UNE DECOUVERTE DANS UNE ANFRACTUOSITE
La grotte des Espélugues à Lourdes (Hautes-Pyrénées) tient son nom du massif calcaire du mont des Espélugues. Elle s’ouvre au nord-ouest par trois grands porches, au-dessus de la rive gauche du gave de Pau, affluent de l’Adour. Elle est constituée de vastes salles, qui sont occupées du Paléolithique au Moyen Âge. Fréquentée par des excursionnistes pendant la première moitié du XIXe siècle, la caverne est fouillée entre 1860 et 1873 par de nombreux pionniers de la préhistoire, comme Édouard Lartet ou Félix Garrigou. Elle est ensuite vidangée, de 1873 à 1875, à la demande des ecclésiastiques, qui la transforment en chapelle. La grotte des Espélugues livre des vestiges attribuables au Magdalénien moyen et récent (entre – 18 000 et – 14 000 ans environ). C'est entre 1886 et 1889 que l’érudit carcassonnais Léon Nelli explore les lambeaux de couches archéologiques encore en place dans la grotte et, par la suite, les remblais du chemin. Il découvre alors, dans une anfractuosité basse d'une paroi de la caverne, le célèbre « Petit Cheval de Lourdes ». Il met également au jour d’autres œuvres d’art préhistoriques, gravées ou sculptées, ainsi que de nombreux objets de la vie quotidienne, armes et outils en matières lithiques (silex taillé) ou osseuses.
UNE STATUETTE EN IVOIRE DE MAMMOUTH
Le « Petit Cheval de Lourdes » est façonné dans de l'ivoire de mammouth. Cette matière première est abondante en Europe centrale et orientale, où se trouvent de grandes étendues de « steppe à mammouths ». Elle est plus rare et plus précieuse dans nos contrées : elle y semble donc réservée à l’art et à la parure. L’animal est représenté debout, le cou horizontal, dans une attitude de vigilance. La technique de la sculpture en ronde-bosse, c’est-à-dire en trois dimensions, est parfaitement maîtrisée. En témoignent le modelé du corps du cheval, très réussi, et la finesse de ses quatre pattes, bien séparées les unes des autres. La tête, petite et étroite, comprend de nombreux détails gravés, très naturalistes : la crinière, les oreilles, les yeux avec leur larmier, les naseaux, la bouche et même les lèvres. Des séries de traits et de points incisés, parfois minuscules, indiquent le pelage et soulignent de manière subtile la musculature.

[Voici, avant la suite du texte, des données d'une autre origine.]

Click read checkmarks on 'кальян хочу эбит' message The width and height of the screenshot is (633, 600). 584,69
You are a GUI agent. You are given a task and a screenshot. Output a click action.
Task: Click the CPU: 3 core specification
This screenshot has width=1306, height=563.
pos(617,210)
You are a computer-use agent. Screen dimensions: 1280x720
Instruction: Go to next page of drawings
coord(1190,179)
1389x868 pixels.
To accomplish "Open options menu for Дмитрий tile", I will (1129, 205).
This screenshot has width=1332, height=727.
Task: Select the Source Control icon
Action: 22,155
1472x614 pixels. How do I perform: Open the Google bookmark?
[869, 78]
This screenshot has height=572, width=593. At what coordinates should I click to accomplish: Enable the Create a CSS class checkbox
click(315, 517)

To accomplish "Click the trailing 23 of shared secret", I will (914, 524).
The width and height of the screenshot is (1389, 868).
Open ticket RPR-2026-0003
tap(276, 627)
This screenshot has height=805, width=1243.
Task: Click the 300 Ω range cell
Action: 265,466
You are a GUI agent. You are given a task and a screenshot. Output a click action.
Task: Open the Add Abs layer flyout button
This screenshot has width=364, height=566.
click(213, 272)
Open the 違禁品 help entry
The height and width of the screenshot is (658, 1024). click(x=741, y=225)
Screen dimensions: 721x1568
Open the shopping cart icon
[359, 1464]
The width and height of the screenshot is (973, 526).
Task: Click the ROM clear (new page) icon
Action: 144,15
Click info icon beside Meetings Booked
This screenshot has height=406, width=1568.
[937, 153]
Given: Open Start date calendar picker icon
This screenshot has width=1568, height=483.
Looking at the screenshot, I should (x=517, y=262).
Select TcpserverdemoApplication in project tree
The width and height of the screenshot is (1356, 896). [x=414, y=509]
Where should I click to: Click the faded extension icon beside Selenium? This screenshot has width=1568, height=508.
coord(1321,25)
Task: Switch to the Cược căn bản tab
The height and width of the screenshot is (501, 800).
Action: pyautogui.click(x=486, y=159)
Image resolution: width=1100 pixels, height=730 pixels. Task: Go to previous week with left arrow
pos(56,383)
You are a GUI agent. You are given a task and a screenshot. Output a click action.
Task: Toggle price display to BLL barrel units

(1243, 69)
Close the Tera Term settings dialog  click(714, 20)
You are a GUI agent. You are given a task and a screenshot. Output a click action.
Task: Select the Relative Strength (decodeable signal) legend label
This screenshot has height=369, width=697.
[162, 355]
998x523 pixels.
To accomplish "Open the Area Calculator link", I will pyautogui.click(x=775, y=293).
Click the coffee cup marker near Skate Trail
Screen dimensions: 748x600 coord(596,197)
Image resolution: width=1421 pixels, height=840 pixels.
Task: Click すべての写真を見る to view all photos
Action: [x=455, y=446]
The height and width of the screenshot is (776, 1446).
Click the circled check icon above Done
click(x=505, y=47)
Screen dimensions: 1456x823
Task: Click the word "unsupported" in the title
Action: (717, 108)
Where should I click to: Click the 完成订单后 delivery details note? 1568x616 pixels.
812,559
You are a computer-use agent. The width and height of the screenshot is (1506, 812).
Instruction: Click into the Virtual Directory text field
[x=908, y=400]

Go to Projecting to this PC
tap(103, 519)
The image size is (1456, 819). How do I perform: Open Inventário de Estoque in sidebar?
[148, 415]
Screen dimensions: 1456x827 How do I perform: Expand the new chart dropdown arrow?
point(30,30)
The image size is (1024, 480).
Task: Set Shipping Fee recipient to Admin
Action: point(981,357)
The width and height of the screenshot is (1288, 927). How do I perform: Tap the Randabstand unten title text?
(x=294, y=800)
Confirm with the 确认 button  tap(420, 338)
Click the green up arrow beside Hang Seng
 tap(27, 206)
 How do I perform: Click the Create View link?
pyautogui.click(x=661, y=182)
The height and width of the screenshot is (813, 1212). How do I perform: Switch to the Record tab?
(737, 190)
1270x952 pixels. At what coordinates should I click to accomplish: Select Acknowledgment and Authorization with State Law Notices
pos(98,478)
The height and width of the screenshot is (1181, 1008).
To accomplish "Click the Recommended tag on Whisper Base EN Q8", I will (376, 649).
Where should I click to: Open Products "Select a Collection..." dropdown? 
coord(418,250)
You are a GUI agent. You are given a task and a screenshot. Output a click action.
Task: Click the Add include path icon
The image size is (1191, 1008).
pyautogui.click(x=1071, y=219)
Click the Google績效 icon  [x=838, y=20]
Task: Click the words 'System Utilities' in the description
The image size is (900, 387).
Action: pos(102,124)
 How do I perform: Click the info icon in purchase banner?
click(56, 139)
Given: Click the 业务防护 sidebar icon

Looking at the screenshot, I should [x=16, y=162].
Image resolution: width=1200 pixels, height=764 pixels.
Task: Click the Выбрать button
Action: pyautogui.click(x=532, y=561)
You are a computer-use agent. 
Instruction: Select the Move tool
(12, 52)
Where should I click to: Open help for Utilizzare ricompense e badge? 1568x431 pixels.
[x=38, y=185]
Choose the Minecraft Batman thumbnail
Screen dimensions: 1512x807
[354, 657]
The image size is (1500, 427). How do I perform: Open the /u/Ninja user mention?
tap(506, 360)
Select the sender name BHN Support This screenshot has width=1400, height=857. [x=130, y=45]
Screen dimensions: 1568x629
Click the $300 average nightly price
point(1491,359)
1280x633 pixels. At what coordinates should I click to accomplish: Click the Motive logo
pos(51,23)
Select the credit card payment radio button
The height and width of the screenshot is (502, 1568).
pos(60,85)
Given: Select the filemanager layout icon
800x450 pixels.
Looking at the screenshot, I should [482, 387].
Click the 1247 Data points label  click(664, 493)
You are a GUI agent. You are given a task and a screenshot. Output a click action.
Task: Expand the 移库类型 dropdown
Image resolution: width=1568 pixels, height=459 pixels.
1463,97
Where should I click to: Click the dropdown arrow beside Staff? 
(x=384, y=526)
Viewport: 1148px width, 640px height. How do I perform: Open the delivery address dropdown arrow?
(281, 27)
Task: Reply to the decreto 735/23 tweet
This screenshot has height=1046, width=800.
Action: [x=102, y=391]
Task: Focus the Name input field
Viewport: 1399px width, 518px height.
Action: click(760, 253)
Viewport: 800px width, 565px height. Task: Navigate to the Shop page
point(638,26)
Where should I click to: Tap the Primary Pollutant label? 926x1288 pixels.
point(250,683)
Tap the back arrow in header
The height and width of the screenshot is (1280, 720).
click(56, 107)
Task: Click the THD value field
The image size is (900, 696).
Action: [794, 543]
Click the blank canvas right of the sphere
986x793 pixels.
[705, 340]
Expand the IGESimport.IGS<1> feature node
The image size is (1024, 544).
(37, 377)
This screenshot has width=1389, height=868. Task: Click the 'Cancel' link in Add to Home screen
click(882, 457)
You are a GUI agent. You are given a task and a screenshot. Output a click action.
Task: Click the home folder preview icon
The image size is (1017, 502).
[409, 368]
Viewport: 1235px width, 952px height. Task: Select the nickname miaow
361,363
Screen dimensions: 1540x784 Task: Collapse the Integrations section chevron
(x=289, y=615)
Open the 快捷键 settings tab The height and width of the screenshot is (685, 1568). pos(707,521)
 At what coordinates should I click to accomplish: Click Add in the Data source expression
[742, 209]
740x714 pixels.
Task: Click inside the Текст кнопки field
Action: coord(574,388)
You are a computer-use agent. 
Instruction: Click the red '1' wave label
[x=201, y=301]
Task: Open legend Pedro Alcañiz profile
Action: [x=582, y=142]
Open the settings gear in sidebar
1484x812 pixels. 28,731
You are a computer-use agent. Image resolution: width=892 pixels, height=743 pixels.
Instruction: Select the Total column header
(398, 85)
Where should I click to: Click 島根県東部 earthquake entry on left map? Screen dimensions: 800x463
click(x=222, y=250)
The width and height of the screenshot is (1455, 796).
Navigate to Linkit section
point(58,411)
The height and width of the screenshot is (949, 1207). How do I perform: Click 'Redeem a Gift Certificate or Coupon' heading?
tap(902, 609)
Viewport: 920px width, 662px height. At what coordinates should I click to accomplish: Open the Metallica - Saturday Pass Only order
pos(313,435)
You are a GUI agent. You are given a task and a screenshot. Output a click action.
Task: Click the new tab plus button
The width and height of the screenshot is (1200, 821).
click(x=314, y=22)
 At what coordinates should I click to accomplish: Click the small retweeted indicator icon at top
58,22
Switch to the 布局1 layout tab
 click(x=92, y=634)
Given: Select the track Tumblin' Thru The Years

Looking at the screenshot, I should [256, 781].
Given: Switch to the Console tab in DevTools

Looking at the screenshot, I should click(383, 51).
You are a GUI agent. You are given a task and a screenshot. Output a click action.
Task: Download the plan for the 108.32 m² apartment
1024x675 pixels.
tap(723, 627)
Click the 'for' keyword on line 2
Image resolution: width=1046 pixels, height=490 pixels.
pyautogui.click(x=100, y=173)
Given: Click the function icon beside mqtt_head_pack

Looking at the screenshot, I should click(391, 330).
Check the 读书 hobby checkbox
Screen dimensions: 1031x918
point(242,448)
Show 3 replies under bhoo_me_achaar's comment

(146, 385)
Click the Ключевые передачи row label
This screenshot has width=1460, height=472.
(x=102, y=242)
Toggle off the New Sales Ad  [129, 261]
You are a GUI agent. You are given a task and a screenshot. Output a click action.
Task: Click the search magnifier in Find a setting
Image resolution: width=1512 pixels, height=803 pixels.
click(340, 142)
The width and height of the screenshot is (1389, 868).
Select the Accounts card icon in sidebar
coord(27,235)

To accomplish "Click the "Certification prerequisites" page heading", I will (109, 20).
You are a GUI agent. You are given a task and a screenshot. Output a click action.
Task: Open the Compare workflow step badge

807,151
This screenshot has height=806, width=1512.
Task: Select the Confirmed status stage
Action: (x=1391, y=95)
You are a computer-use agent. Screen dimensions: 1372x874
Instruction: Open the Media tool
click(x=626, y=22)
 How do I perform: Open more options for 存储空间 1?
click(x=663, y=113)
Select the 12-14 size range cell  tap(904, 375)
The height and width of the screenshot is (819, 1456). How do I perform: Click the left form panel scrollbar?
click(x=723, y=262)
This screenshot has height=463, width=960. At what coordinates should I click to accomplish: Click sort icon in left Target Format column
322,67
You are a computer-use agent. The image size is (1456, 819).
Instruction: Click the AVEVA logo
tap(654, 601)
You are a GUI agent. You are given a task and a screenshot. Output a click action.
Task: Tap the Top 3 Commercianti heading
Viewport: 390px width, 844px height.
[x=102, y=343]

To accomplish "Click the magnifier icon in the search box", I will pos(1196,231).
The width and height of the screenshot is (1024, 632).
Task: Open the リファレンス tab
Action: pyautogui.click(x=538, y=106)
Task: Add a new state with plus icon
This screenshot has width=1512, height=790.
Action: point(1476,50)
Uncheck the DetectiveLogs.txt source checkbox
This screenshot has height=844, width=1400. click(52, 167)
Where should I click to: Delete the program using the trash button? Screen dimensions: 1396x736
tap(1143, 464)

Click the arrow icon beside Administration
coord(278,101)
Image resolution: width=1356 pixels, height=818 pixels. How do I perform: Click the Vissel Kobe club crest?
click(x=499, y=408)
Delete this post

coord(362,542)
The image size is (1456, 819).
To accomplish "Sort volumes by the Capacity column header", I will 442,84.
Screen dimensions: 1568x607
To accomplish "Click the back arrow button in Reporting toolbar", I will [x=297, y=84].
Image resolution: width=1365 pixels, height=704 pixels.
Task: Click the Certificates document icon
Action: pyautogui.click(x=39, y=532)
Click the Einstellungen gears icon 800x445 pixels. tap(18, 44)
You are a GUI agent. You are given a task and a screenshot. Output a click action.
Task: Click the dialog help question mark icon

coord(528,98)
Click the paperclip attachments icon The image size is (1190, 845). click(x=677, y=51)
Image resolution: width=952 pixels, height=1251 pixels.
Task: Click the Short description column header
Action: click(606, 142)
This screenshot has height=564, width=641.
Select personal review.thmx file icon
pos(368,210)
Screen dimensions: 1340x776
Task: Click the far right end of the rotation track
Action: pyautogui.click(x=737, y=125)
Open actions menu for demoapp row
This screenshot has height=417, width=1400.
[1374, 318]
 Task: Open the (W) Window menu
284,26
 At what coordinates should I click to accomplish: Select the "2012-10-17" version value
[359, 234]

Sur le côté droit de la statuette, la figuration du pelage est particulièrement soignée. Des séries de traits courts forment une sorte de « M ». Au-dessus, les ponctuations alignées suggèrent la couleur, alors que le vide en-dessous correspond à la blancheur du ventre, typique des chevaux sauvages préhistoriques.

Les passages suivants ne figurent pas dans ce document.